→ TO BE DONE
**1.** Answer each question from the forum discussion about Snapcraft and added package repositories, one line per letter.
(a) According to the discussion, why can't build-packages be taken from a repository added in the prepare script?
(b) Which property does the catkin plugin use to supply sources for the stage phase?
(c) Where was the forked catkin plugin placed?
**2.** Carry on the forum discussion about Snapcraft and added package repositories from its final sentence.

→ SOURCE
You can try that, but it won’t work for build-packages. It might work for stage-packages because they’re pulled differently. The problem with build-packages is that they are pulled upfront by snapcraft before the prepare script is ran, so you can’t reference packages that are in your PPA/alternative repo. I have managed to fudge this by running apt install in addition to the add-apt-repository but it means we’re not being declarative anymore.

4 Likes

I noticed that there is room to “define alternative sources.list” when writing a plugin, which seems like another sort of overkill method.

So calling add-apt-repository etc. under prepare: would have the same effect of such commands when run on the host, but just write to the snap filesystem?

using the prepare step to call add-apt-repository will not by itself affect the snap filesystem. It will add the repository configuration into the build system’s /etc/apt/repos.list.d, which might mean it adds the repo into your host if you aren’t using a container to build. The repos added via prepare do not get used to provide build-packages because those are pulled up-front before the prepare script(s) are run, so you need to install any build requirements which are in an added repo separately in the prepare script.

I had a similar issue. I found out that the catkin plugin is using the PLUGIN_STAGE_SOURCES property. The stage phase will then use the sources provided by this property instead of the sources from the system.

What I did for the moment, until I find a better solution, is to fork the catkin.py plugin (I put it inside snap/plugins/custom_catkin.py).
Then add my custom repository around line 255:

Then change “plugin: catkin” in snapcraft.yaml by “plugin: custom-catkin”.
Btw, I add the key of the repo with a “nil” plugin and a prepare script.

parts:
  prepare-apt:
    plugin: nil
    prepare: |
      sudo apt-key ...
      sudo apt-get update
  my-part:
    plugin: custom-catkin
    rosdistro: kinetic
    ...
    after: [prepare-apt]

An extra property to add custom repositories in the catkin plugin would probably be a good idea.
When and if I have some time, I could try to create a PR for that.

→ STORED RECORDS

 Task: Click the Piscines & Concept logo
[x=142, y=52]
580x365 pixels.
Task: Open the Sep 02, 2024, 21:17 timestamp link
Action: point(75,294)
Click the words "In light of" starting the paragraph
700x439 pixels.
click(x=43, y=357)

→ EXPECTED OUTPUTS
**1.**
(a) Snapcraft pulls build-packages up front, before the prepare script runs.
(b) PLUGIN_STAGE_SOURCES.
(c) In snap/plugins/custom_catkin.py.

**2.**
Hello Team,

I tried to build kernel-snap natively for DB410C on raspberry pi3 B+ running ubuntu-server arm64 but it come up with an error that device are running out of memory.

Then i tried to build the snap on host machine (Ubuntu 16.04) for target arch arm64.

During build cycle I found that snapcraft unable to find stage package “linux-firmware-snapdragon” on the host machine where as it was accessible from raspberry pi3.


Is it good idea to make this as a local source in yaml file?

Let me reframe my question -

Actually i am bit confuse to add WLAN Firmware in kernel snap, which will drastically increase the kernel image size.

What if i include the same in initramfs? It will save some time to rebuild the kernel snap if there were some changes in WLAN Firmware or if i say there were some additional firmware which is underdevelopment for customize SBC based on Qualcom SOC . And i will guide my kernel about initramfs through bootarg.

Someone please correct my understanding here. I appreciate any help :slight_smile:

since the initramfs is shipped inside the kernel snap i doubt you would gain any size benefit here … beyond this, the wlan module would not find its firmware on the rootfs running system in case something unloads/reloads the module.

the firmware is alredy in a separate snapcraft part in your yaml above, if you have the tree from the last build around only cleaning the firmware part and having snapcraft rebuild just that part will give you exactly that … just make sure there is no after: statement in your yaml that adds an interdependency between the parts.